(Excerpted records begins)

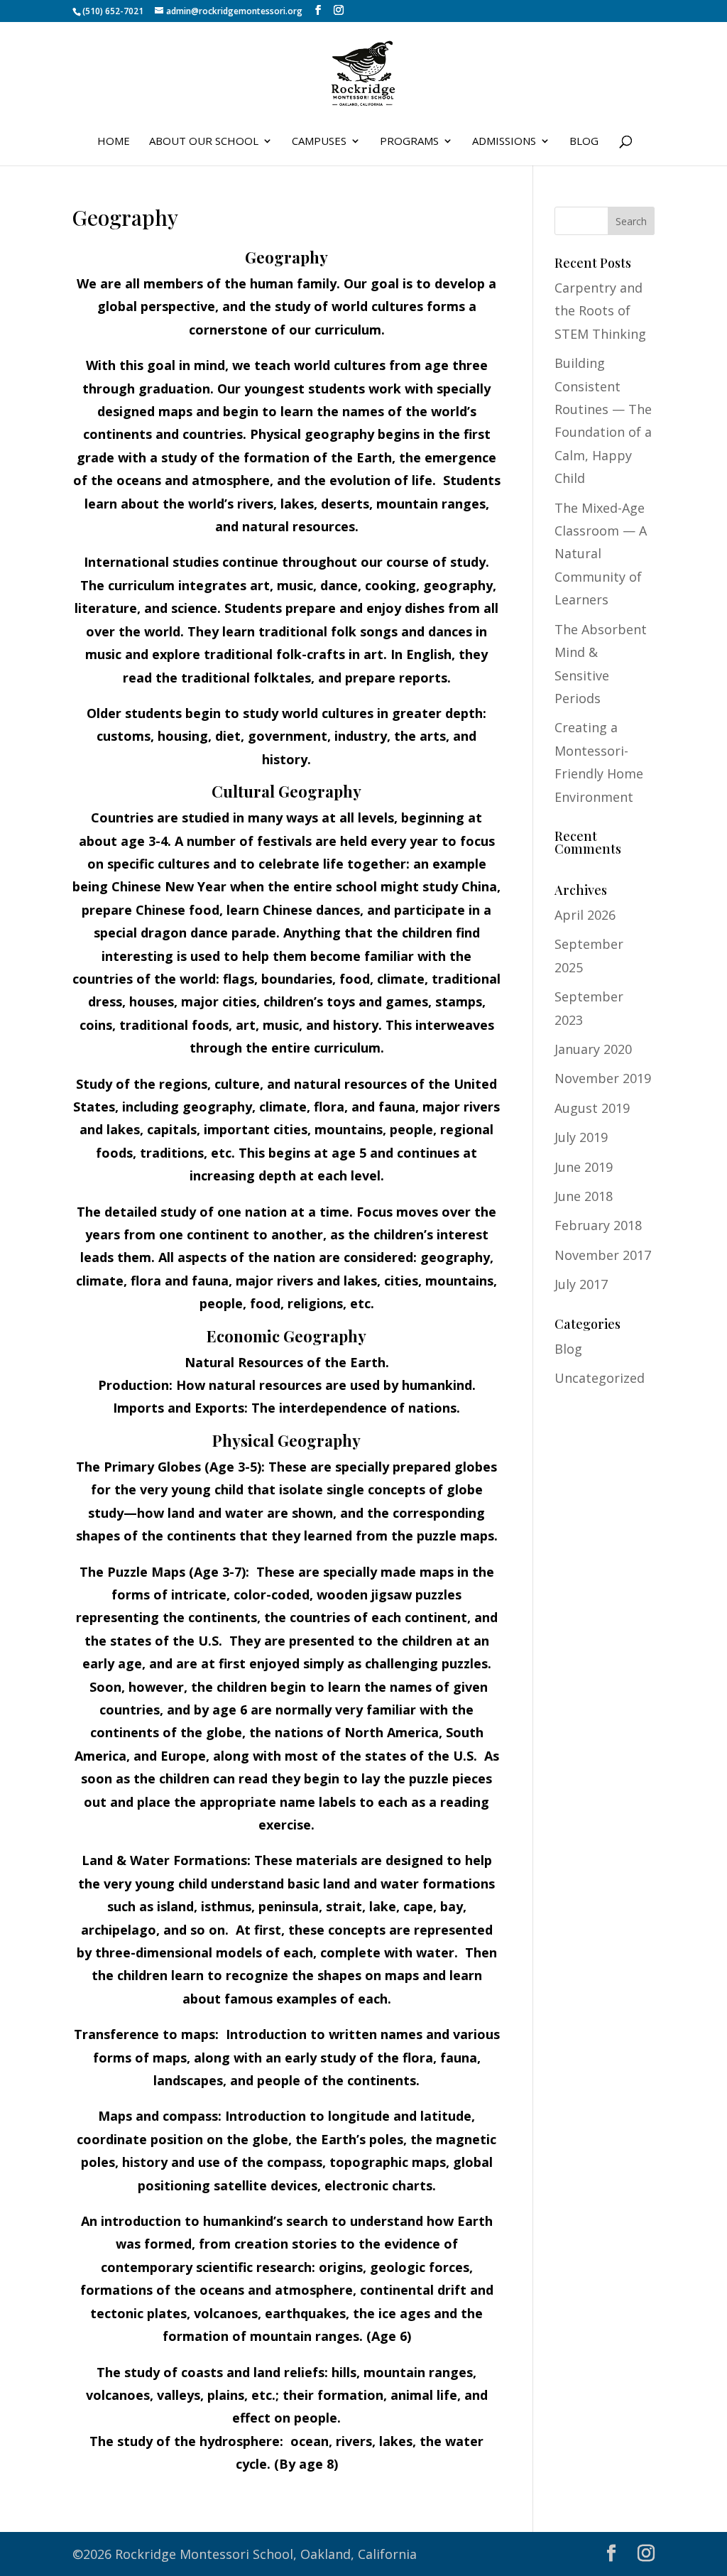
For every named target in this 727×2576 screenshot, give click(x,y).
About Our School (203, 142)
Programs (409, 142)
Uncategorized (599, 1377)
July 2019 (581, 1137)
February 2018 (598, 1225)
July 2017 (581, 1284)
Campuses (319, 142)
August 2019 (592, 1107)
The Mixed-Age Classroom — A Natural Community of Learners (600, 554)
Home (113, 142)
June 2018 (583, 1196)
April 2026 (585, 914)
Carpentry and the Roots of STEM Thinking (600, 310)
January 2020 (593, 1049)
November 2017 (602, 1254)
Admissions (504, 142)
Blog (583, 142)
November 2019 (602, 1078)
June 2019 (583, 1166)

(Excerpted records ends)

### [Task details]
With images omitted, retype the data word for word.

### [Completed exercise]
For every named target in this 727×2576 screenshot, give click(x,y).
About Our School (203, 142)
Programs (409, 142)
Uncategorized (599, 1377)
July 2019 (581, 1137)
February 2018 (598, 1225)
July 2017 (581, 1284)
Campuses (319, 142)
August 2019 (592, 1107)
The Mixed-Age Classroom — A Natural Community of Learners (600, 554)
Home (113, 142)
June 2018 (583, 1196)
April 2026 (585, 914)
Carpentry and the Roots of STEM Thinking (600, 310)
January 2020 (593, 1049)
November 2017 (602, 1254)
Admissions (504, 142)
Blog (583, 142)
November 2019 (602, 1078)
June 2019 (583, 1166)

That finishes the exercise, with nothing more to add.